**Text:**
+ + + + +
Top: Canadian Osric Chau poses for a studio shot. Bottom left: Chau starred as a Tibetan monk in last year's blockbuster movie 2012. Bottom right: Chau starred alongside Andy Lau and Gong Li in the Chinese version of What Women Want. Photos Provided to China Daily

Osric Chau may not be a name you recognize, but that may change in the next 12 months. Chau is originally from Vancouver and at 24 is at the beginning of his acting career.

"I've been doing acting since I was about 8, but only really became a full-time actor in the last few years," said Chau.

Despite only being a newcomer to the scene, he has already acted alongside John Cusack, Daryl Hannah, Andy Lau, Gong Li and the late David Carradine. It has been a quick rise to prominence for Chau since coming to Beijing.

Although he only came to China to study Mandarin and look for roles in 2009, he had previous experience in China. As a canadian-born Asian with experience in the Canadian wushu team, Chau got his first big break in the two-part TV movie Kungfu Killer. It was in this movie shot in Hengdian, Zhejiang province, that he worked with Carradine and Hannah and got a chance to show off his martial arts skills.

"I had trained to be a stunt man, so when it came to the action scenes I was involved a lot," he said. Although the movie itself was panned, reviewers praised Chau for his excellent fight scenes and screen presence.
+ + + + +
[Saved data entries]

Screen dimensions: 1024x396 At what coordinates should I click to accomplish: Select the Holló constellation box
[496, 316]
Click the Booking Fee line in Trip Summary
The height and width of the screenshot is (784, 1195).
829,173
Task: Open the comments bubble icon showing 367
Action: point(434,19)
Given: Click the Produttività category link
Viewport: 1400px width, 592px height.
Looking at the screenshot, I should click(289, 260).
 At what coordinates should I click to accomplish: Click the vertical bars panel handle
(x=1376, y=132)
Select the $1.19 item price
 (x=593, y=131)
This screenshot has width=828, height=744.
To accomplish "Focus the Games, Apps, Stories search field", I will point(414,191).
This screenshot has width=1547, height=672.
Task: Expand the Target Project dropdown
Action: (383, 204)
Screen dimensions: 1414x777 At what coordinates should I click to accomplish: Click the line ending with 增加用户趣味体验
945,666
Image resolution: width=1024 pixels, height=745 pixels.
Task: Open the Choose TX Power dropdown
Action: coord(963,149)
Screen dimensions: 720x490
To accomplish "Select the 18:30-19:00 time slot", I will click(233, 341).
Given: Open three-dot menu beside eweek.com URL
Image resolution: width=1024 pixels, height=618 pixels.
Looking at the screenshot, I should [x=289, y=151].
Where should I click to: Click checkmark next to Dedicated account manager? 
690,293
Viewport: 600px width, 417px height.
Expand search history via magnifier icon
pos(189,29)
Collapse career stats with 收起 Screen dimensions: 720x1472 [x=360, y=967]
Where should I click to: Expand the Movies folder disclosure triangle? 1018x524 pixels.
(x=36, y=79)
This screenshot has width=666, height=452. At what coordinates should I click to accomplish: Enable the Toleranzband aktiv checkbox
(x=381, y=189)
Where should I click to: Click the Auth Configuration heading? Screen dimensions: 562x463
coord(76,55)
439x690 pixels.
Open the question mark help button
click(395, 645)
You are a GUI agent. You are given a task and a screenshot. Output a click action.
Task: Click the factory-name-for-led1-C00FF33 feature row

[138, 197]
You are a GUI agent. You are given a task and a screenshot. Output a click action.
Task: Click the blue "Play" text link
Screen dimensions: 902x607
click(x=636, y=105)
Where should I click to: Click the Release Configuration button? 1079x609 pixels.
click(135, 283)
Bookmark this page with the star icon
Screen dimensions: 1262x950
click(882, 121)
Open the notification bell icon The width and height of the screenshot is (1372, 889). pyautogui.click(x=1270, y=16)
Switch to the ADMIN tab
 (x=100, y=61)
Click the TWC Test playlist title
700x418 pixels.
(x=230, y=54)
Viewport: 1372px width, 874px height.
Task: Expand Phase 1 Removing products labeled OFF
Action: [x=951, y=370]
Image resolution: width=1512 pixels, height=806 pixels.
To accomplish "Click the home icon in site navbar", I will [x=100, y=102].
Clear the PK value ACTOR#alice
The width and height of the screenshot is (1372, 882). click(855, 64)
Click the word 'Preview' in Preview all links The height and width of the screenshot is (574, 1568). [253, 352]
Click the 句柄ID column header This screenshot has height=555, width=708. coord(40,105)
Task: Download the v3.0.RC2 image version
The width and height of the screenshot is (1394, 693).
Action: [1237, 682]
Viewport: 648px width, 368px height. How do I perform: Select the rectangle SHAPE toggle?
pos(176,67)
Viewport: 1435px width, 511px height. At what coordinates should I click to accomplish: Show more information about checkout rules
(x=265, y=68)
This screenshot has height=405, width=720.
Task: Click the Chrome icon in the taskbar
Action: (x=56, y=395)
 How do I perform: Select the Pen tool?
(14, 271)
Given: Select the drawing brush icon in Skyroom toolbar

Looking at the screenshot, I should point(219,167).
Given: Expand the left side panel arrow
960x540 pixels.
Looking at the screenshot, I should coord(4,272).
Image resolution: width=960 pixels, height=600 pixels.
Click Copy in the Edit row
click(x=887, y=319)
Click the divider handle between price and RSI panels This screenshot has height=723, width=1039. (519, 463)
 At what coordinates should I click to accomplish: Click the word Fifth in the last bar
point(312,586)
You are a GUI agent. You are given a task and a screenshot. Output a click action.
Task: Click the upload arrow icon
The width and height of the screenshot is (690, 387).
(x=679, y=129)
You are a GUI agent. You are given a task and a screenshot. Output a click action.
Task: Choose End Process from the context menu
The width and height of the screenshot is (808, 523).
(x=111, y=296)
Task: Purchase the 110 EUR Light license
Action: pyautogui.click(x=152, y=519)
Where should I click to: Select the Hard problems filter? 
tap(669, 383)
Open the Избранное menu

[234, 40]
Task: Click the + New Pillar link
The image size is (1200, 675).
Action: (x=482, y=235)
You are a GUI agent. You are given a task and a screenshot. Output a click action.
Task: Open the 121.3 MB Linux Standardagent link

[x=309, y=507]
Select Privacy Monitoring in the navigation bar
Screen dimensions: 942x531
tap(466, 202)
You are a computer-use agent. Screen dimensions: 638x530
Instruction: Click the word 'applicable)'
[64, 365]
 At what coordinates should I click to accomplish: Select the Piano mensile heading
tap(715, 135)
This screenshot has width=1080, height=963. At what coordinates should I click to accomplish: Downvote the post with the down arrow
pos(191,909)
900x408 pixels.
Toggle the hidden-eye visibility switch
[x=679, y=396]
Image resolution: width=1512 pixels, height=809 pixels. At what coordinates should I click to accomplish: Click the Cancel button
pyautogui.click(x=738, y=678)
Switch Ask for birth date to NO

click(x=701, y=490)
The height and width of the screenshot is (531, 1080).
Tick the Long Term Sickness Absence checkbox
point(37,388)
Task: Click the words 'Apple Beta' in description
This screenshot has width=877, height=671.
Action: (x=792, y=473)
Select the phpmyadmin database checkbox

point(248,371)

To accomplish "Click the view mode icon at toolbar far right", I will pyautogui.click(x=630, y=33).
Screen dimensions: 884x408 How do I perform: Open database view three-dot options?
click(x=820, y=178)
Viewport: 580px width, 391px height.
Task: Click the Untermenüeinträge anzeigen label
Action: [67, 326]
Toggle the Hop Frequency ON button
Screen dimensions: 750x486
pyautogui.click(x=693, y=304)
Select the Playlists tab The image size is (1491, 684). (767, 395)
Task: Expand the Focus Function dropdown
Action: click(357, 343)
+ + + + +
**Work instructions:**
(a) Rewrite the paragraph of the Osric Chau article that begins "Although he only came to China" as a short list of its main facts.
(b) Transcribe the Osric Chau article word for word, everything from "Although he only" down to "and screen presence.".

**Response list:**
(a)
- Chau came to China in 2009 to study Mandarin and look for roles, but he already had experience there.
- He is a Canadian-born Asian with experience on the Canadian wushu team.
- His first big break was the two-part TV movie Kungfu Killer, shot in Hengdian, Zhejiang province.
- On that movie he worked with Carradine and Hannah and showed off his martial arts skills.

(b)
Although he only came to China to study Mandarin and look for roles in 2009, he had previous experience in China. As a canadian-born Asian with experience in the Canadian wushu team, Chau got his first big break in the two-part TV movie Kungfu Killer. It was in this movie shot in Hengdian, Zhejiang province, that he worked with Carradine and Hannah and got a chance to show off his martial arts skills.

"I had trained to be a stunt man, so when it came to the action scenes I was involved a lot," he said. Although the movie itself was panned, reviewers praised Chau for his excellent fight scenes and screen presence.